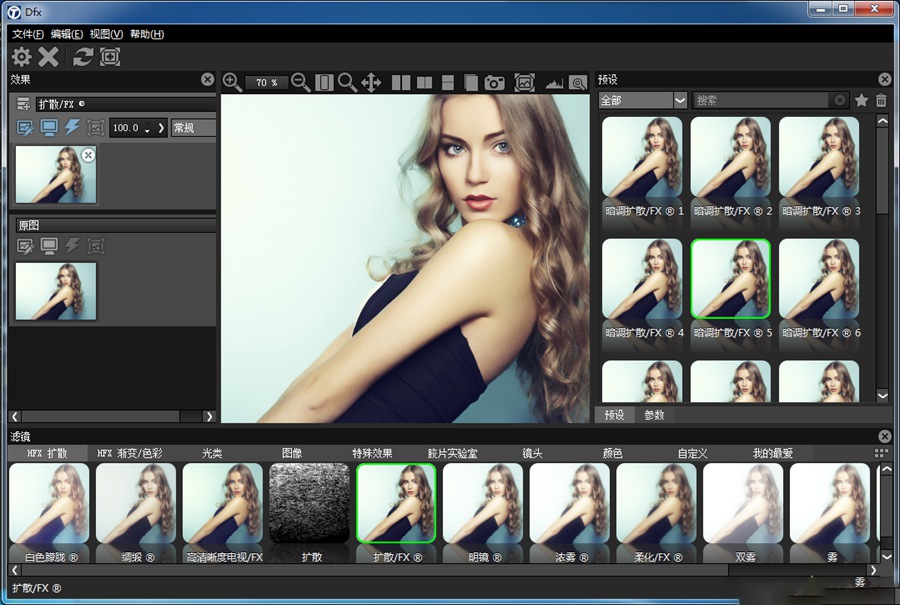
Task: Activate the Pan tool in viewer toolbar
Action: click(x=372, y=82)
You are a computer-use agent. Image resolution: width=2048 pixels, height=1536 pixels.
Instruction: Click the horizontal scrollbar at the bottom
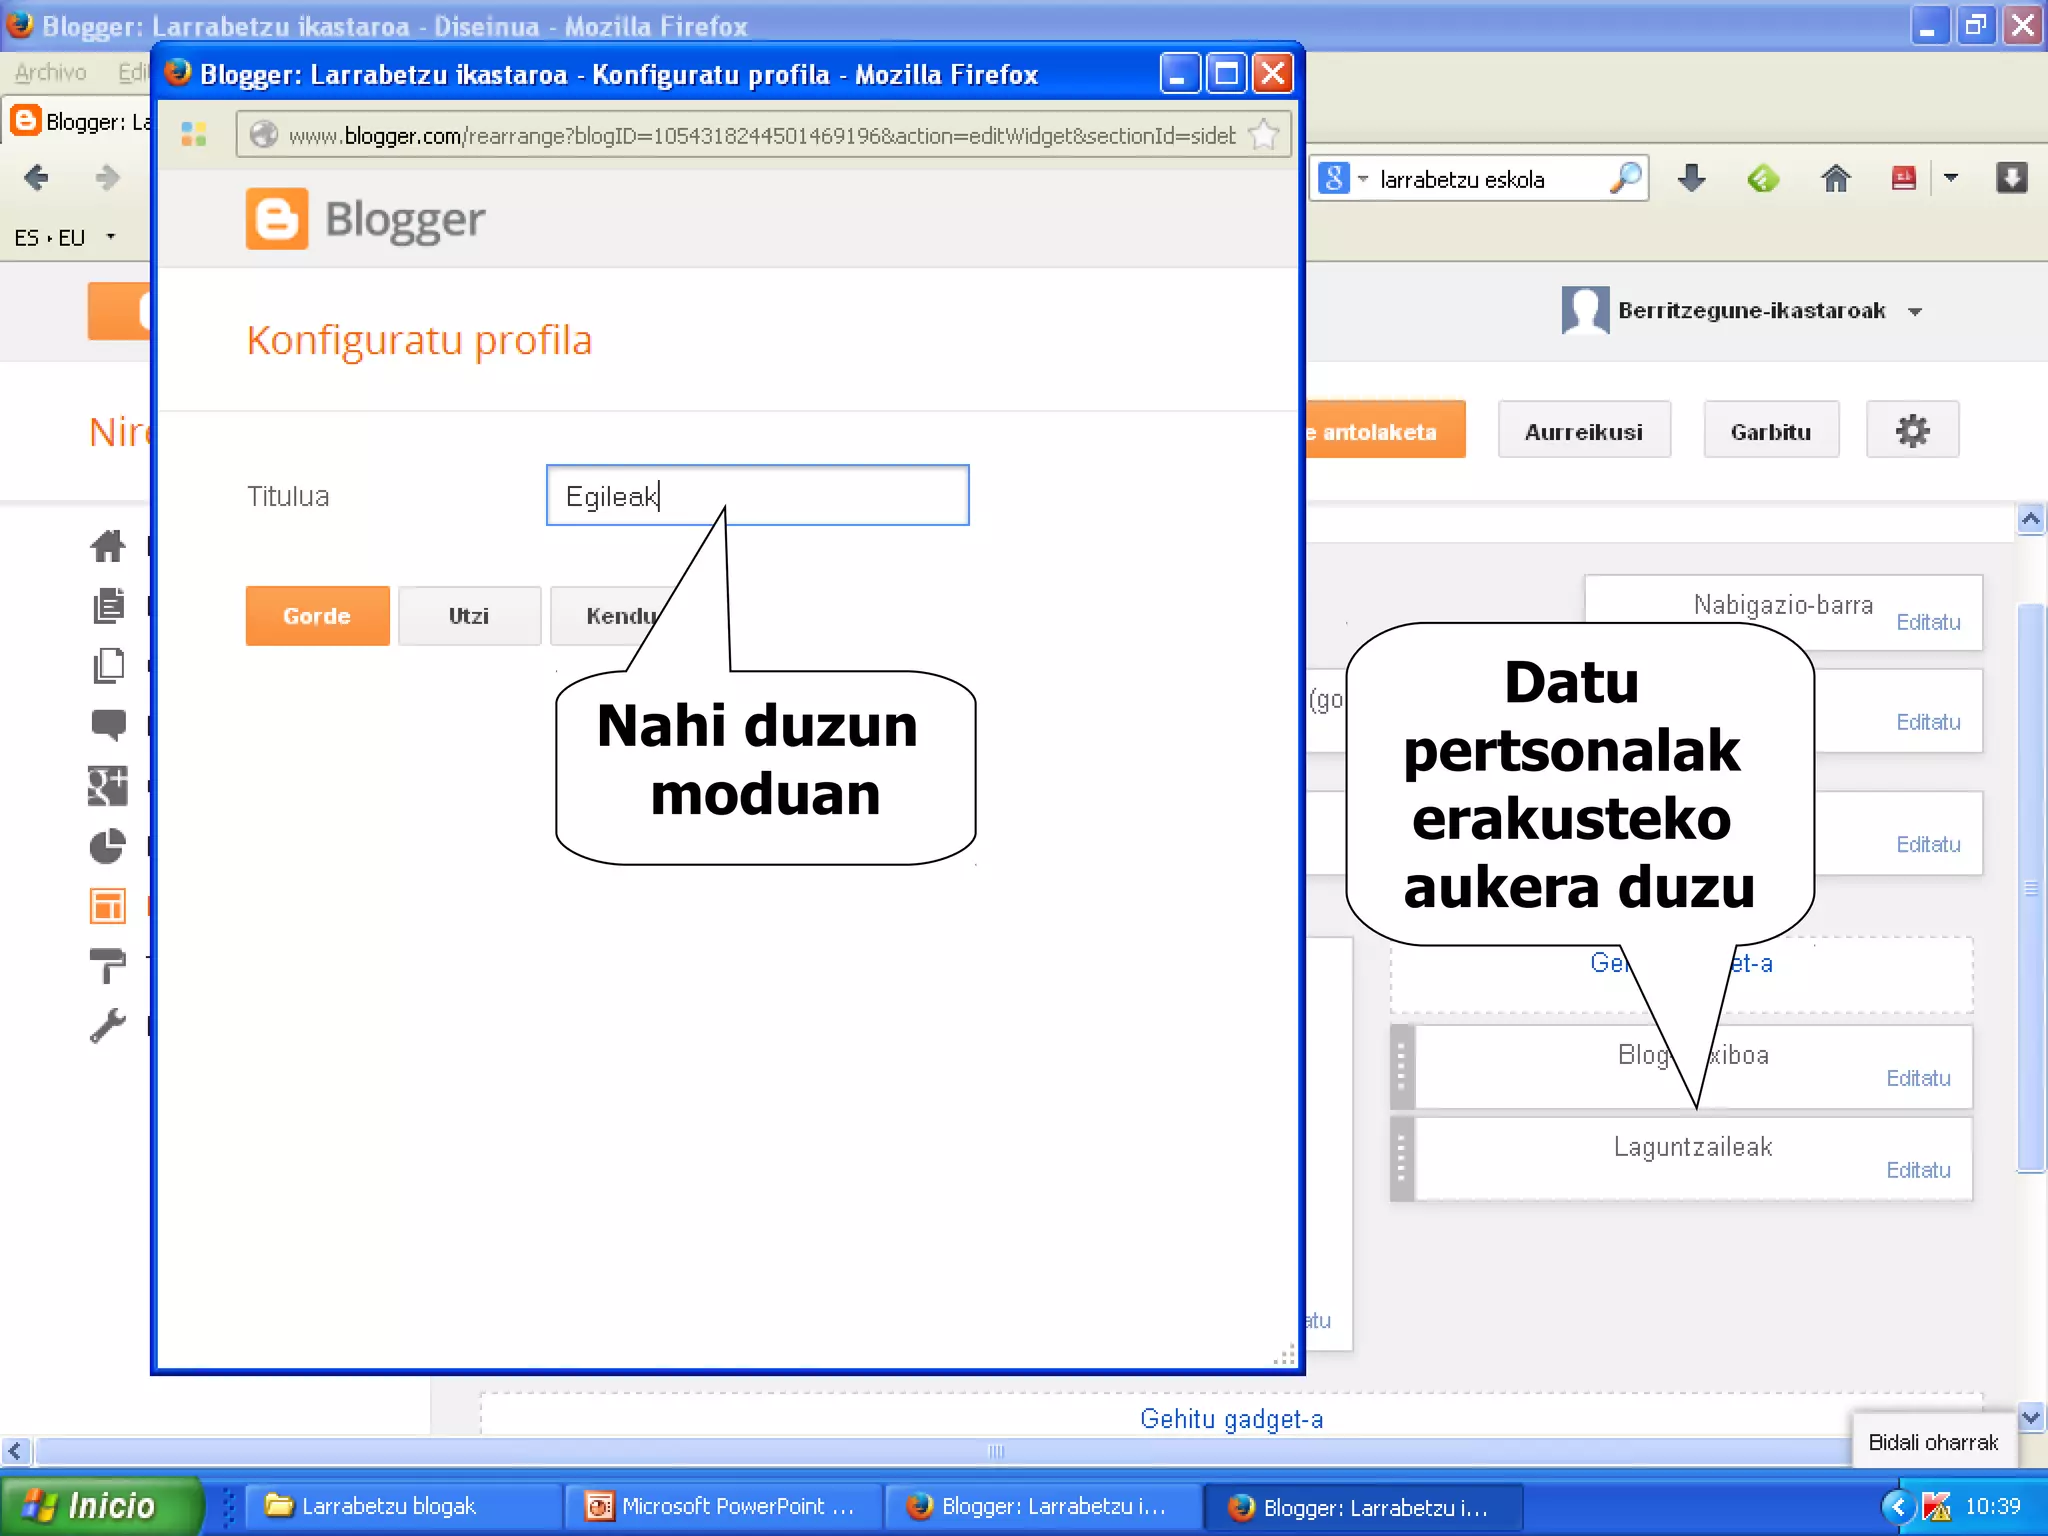click(x=995, y=1451)
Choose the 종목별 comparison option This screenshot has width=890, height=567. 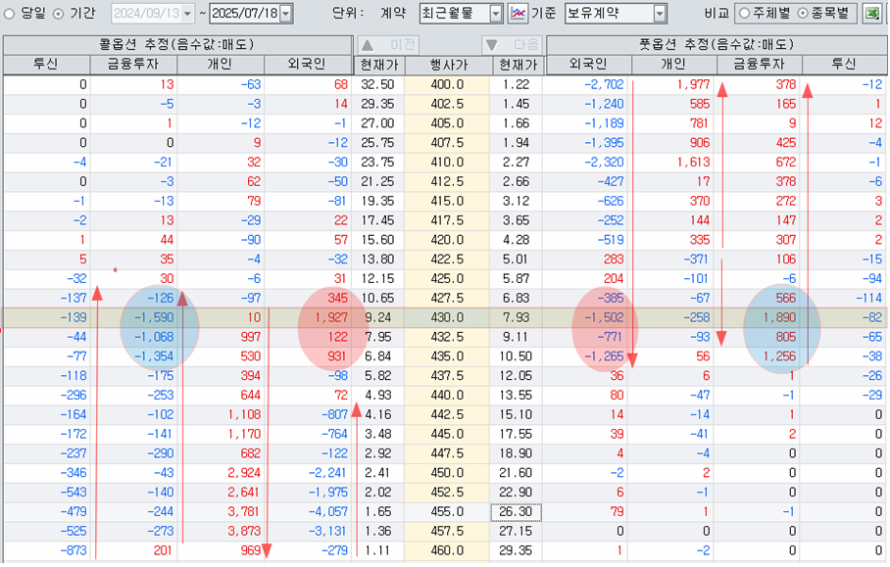803,13
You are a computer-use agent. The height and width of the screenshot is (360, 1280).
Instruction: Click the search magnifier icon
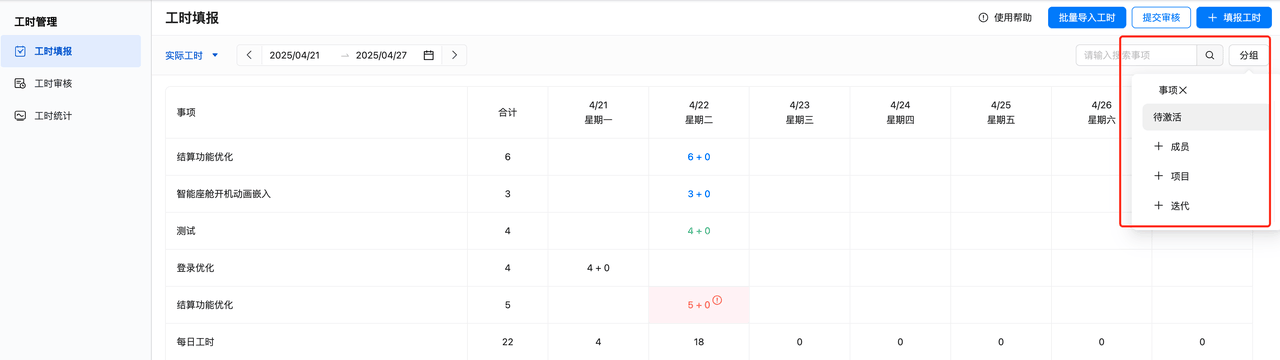1210,55
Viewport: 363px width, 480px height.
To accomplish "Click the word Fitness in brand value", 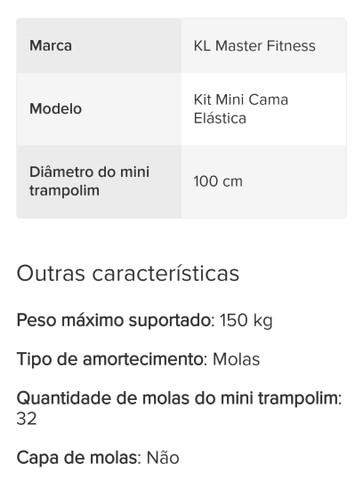I will (x=291, y=46).
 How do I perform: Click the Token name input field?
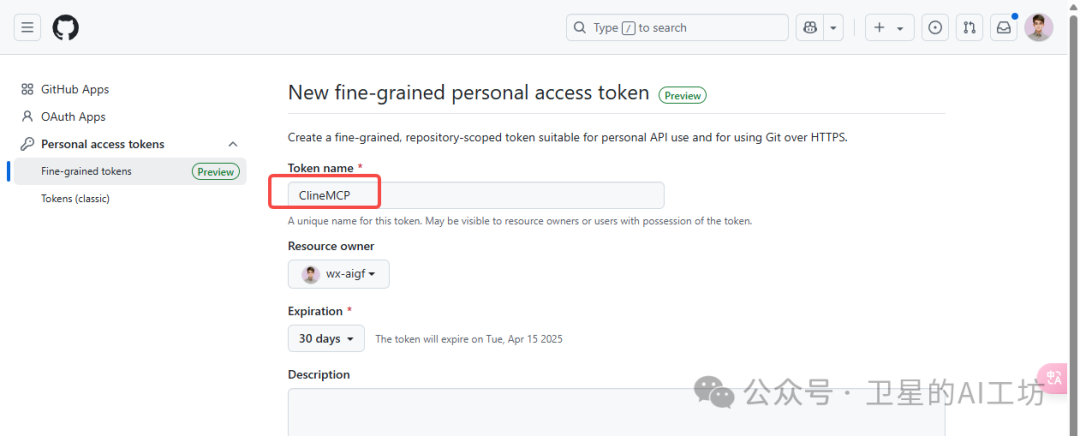pos(476,196)
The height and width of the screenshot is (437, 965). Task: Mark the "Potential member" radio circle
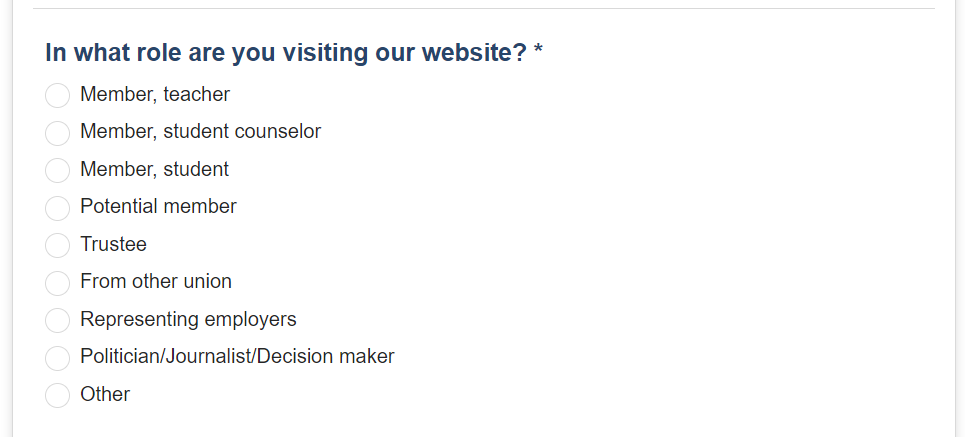tap(57, 208)
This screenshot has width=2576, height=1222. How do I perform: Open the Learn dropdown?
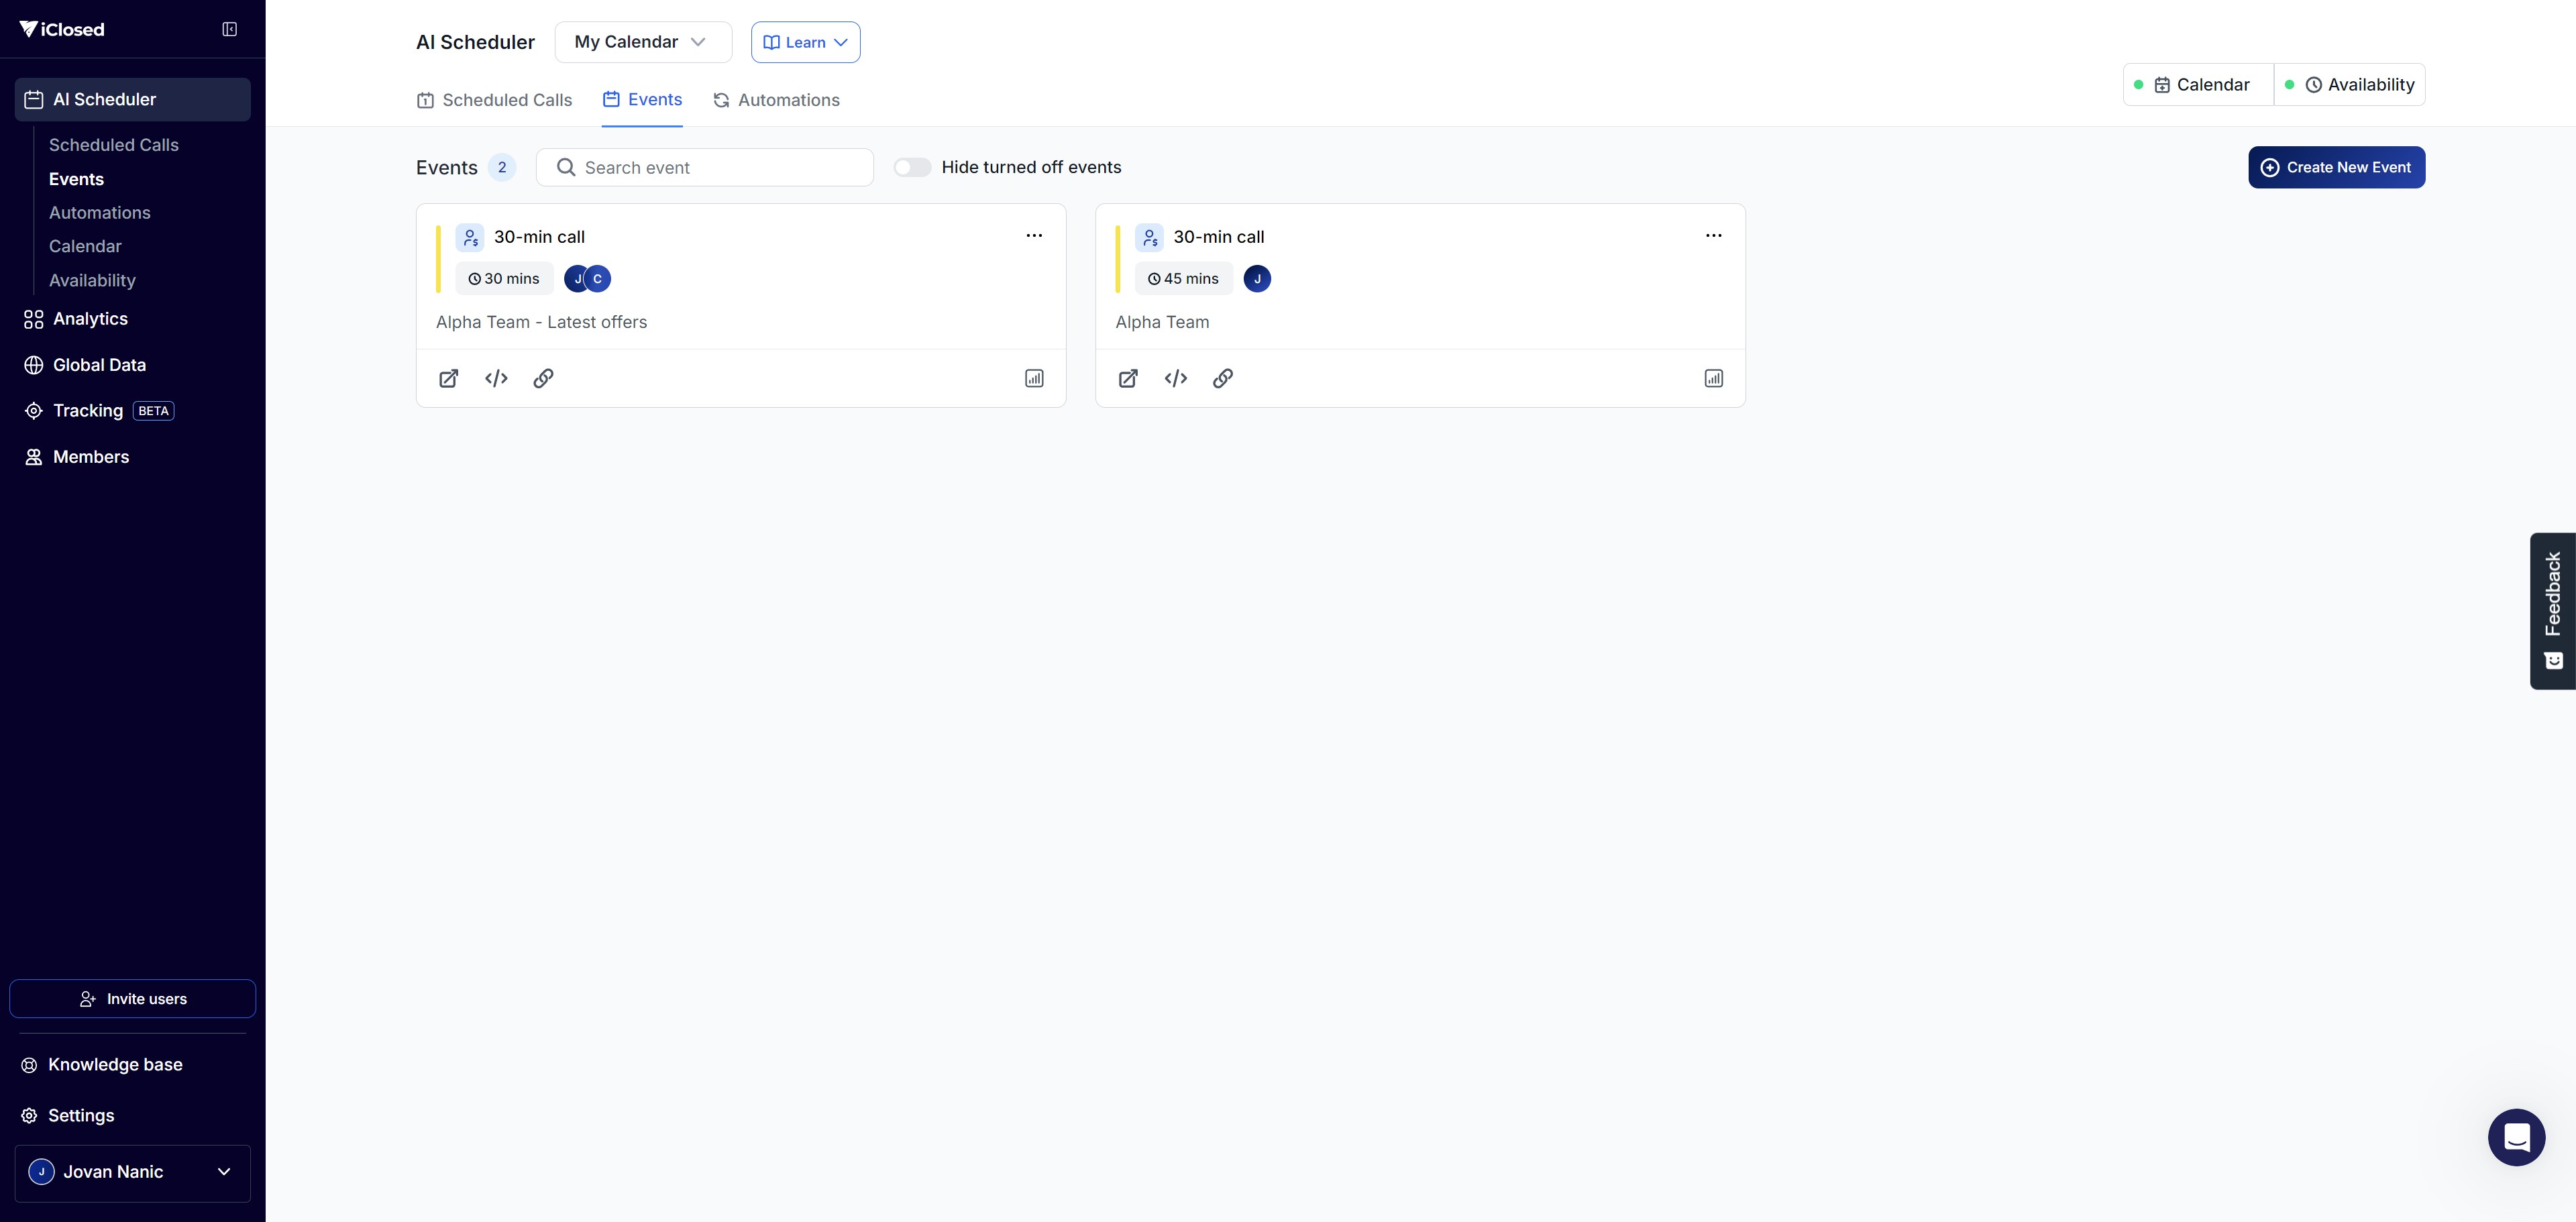point(805,42)
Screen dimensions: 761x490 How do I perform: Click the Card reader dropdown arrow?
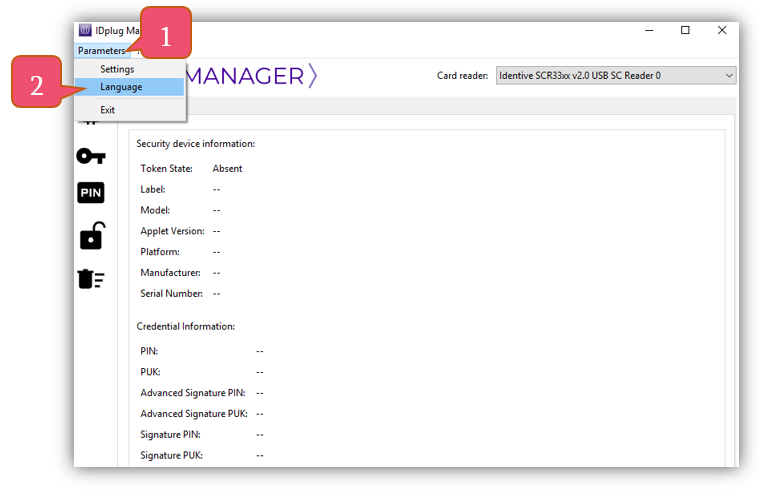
==============================
TO BE DONE
Copy the records from the line containing "The height and width of the screenshot is (437, 965)." through the line containing "point(805,42)", both included. Change "screenshot" to "screen capture" in them, leave everything else as it is, and leave out the pictures.

OUTPUT OF THE EXERCISE
The height and width of the screen capture is (437, 965). Task: Mark the "Potential member" radio circle
tap(57, 208)
This screen capture has width=2576, height=1222. How do I perform: Open the Learn dropdown?
point(805,42)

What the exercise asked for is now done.